I feel a dark cloud looming over my head, the ever present onset of Christmas. Thanksgiving was such a disaster, I would like to ignore Christmas. I don't want to put up my tree. I am feeling the pressure to conform however. I know my young daughter in law is all energetic and put hers up on the day after Thanksgiving and mentioned that she and the little ones could come over and put mine up, but I declined. I love how my family told me that once I got divorced and now live alone that I should just put up some kind of little twig. How insulting that was to me.
No, it does not matter in the grand scheme of things, but it is all going to be in my face the next few weeks via social media and television. No, I won't cut it all off. I do have to buy some gifts for the kids, cannot get around that. My family is a huge disappointment to me for some reason lately. At Thanksgiving my only sister told me a few days before that she wanted nothing to do with me and my children basically, without coming right out and saying it. That put a dark cloud over our whole day, no one said anything but it was hurtful. Plus my daughter in law is so casual that she did not even bother to set the table, we all had mismatched plates and glasses. We only had glasses rather than plastic cups because I mentioned it. It felt like a last minute gathering rather than a special occasion. I could go on and on but the day just stunk to me. I guess my expectations are high, that is not how I would do things. I wonder if the disappointment was obvious in my face? When we sat down to eat, all crammed in at a little table, I had an awful feeling come over me. It was profound. Not sure exactly what to blame for that.

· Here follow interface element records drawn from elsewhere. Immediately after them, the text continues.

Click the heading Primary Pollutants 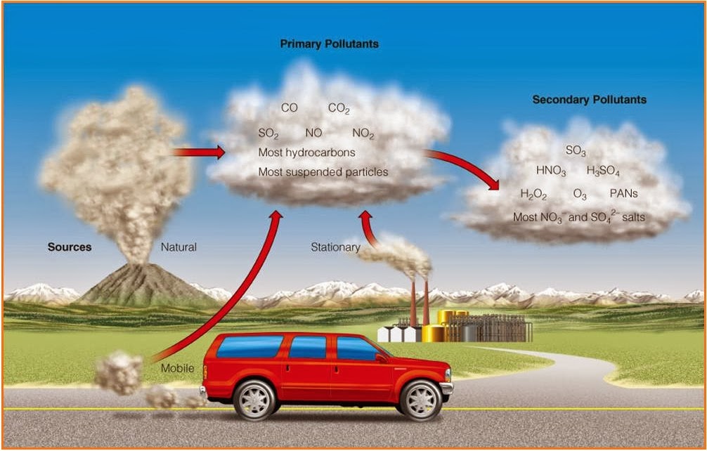329,44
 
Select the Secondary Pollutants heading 589,100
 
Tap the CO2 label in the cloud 339,109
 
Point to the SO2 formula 268,133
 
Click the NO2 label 363,133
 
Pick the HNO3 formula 551,171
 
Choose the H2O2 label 533,194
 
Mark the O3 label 580,194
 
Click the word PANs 624,193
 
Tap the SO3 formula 576,150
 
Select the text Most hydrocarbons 306,152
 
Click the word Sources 70,247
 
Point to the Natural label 179,247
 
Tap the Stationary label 335,247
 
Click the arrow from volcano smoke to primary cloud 199,152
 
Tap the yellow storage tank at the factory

Next time I guess we should just get take out Chinese and sit on the couches watching the parade. I cannot look forward to holidays like that anymore. Why bother? With my attitude right now I don't expect much for Christmas. Now that our family is completely broken up, I guess I just need to take the gifts to the kids, stay a minute and then just retreat back to my cave. I used to go full force into Christmas, put up a nice expensive tree and decorate. Do lots of baking and spend lots of time shopping for gifts. Now I do not have the money for all that. Who says money can't make you happy? It certainly could for a little while. Having none can sure make you miserable. Christmas really should not be all about who has the money to afford it, but it is!